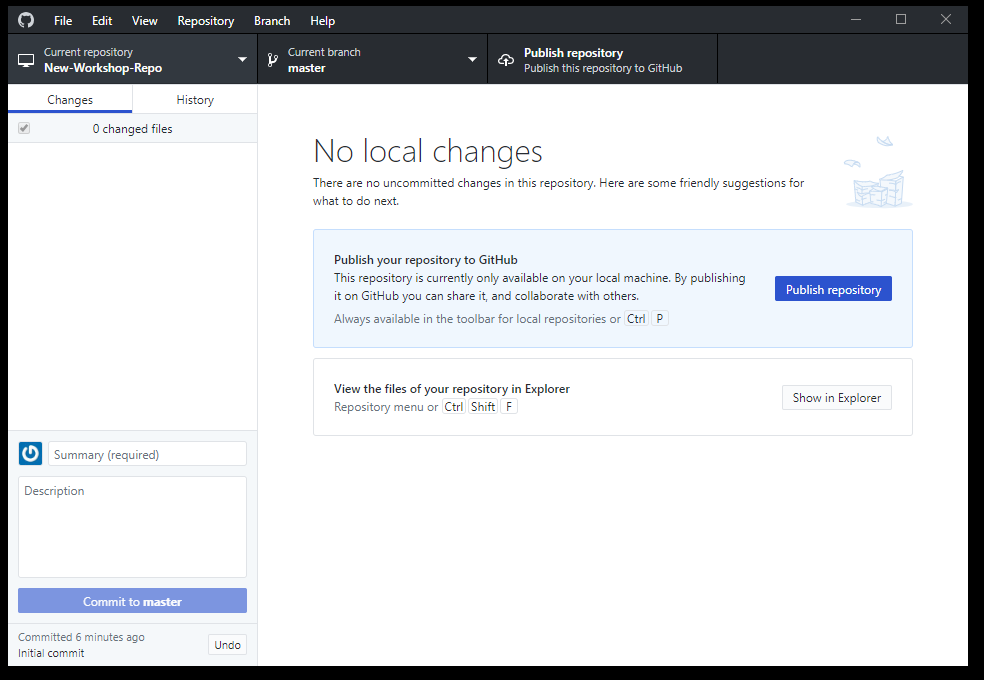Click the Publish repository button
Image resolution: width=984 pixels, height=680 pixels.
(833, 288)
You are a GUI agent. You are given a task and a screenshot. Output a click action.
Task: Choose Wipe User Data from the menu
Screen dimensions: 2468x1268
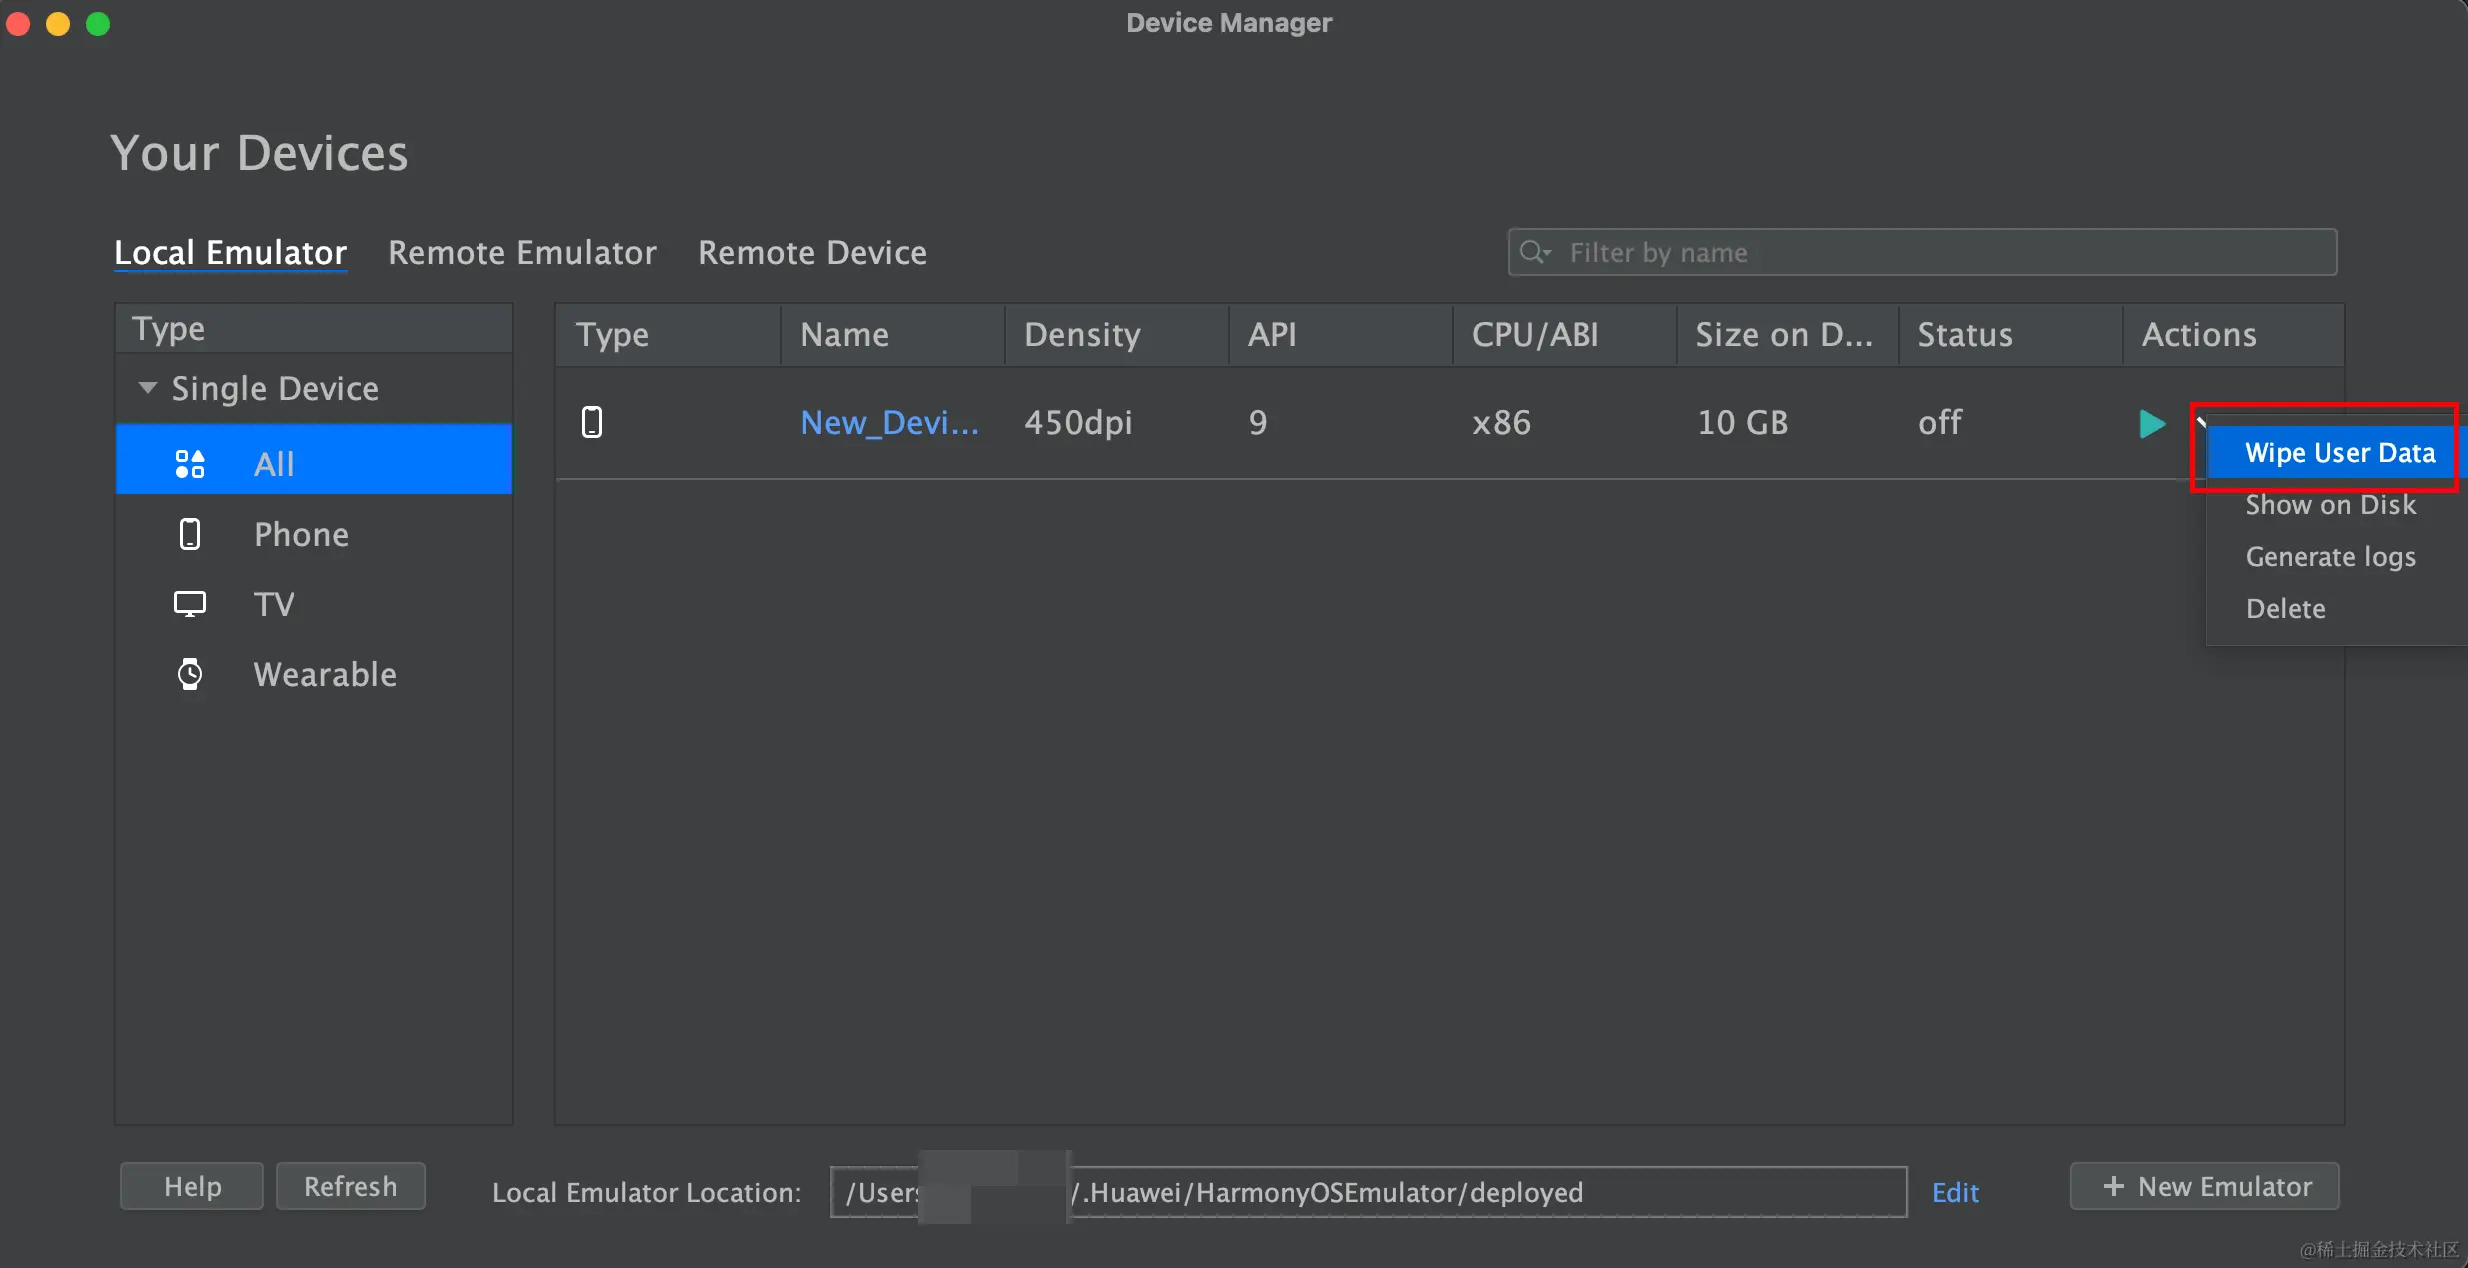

========================

• AIM OF THE EXERCISE: Present every line of the rows above as a Markdown table with the columns Line and Content, numbering the lines in order and skipping any blank ones. Leave the pictures out.

• SOLVED EXERCISE:
| Line | Content |
|---|---|
| 1 | Click the Publish repository button |
| 2 | Image resolution: width=984 pixels, height=680 pixels. |
| 3 | (833, 288) |
| 4 | You are a GUI agent. You are given a task and a screenshot. Output a click action. |
| 5 | Task: Choose Wipe User Data from the menu |
| 6 | Screen dimensions: 2468x1268 |